Insights into Deceased Estate Clearance for Will Executor

As a will executor, you are tasked with the job of distributing a deceased person's property according to the will. However, if the dead person left behind, for instance, antique furniture and a house, and the family members agree that they should be disposed of, you have to find a way to make it happen. How then do you go about clearing the antique furniture and house left behind by the deceased? This article highlights how to go about the process.

Consider Property Valuation – It is not rocket science that used antique furniture loses value over time. As such, you must carry out a valuation of the furniture and any other property before you decide to clear a deceased person's estate. A formal valuation conducted by a will executor provides an estimate of the value of all items that should be cleared in the estate. One thing you must be careful about when preparing for valuation is the type of valuer to hire in the process. Most importantly, only use the services of a qualified licensed valuer for accurate assessment and itemisation of the estate.   

Virtual Staging -- When clearing a property, it is always a good idea to sell everything as-is. However, this is not always the case, especially if the furniture is not in excellent condition. Therefore, you might be forced to clear the house and leave it empty. The downside of doing so is that an empty house does not sell as fast as a fully decorated house, and with time against you, you need to think on your feet. Virtual styling and staging offer an opportunity in this regard. In this case, new furniture is brought to the house and styled in such a way that it showcases the property's best advantage. While virtual staging requires financing, it increases the chances of a successful sale and, consequently, estate clearance.

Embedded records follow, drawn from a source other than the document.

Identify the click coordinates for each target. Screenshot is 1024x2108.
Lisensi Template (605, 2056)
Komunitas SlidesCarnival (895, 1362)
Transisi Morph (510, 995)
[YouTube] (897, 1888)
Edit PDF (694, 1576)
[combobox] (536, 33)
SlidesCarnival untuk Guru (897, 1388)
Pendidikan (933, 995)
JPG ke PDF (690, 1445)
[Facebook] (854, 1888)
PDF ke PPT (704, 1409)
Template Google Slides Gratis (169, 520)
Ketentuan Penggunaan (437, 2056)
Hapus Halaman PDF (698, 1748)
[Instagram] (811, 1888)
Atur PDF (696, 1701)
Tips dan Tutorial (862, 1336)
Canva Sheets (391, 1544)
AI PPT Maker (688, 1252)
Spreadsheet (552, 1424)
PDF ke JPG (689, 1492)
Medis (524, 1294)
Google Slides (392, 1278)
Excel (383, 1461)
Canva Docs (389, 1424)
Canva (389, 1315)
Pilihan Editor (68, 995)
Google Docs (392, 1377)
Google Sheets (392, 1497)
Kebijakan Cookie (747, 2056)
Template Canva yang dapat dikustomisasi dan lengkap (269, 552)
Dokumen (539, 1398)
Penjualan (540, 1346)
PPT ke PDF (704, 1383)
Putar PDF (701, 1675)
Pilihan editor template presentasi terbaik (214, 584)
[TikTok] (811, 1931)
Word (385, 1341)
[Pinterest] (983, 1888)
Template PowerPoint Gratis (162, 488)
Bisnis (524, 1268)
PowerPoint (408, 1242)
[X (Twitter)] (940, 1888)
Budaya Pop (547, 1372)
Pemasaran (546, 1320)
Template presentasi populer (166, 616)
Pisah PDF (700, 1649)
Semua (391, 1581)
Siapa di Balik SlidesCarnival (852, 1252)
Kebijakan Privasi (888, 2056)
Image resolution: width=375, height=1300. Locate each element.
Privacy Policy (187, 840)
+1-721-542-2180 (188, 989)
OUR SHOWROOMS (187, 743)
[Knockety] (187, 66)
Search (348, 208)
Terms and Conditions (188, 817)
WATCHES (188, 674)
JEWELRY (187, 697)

Donate Furniture to Charity -- As mentioned earlier, antique furniture might or might not be in good condition. However, this should not stop you – as the administrator -- from disposing of it accordingly. While you can sell the pieces to interested parties, if they are not in good condition, it might be a good idea to donate the pieces to a charity of the deceased person's or the family's choice. Luckily, most charities arrange free home collection of the furniture, thereby saving you a lot in terms of transportation costs. Most importantly, estate administrators must adhere to the will's instruction concerning charity donations because donating to a charity of your choice will land you into legal problems.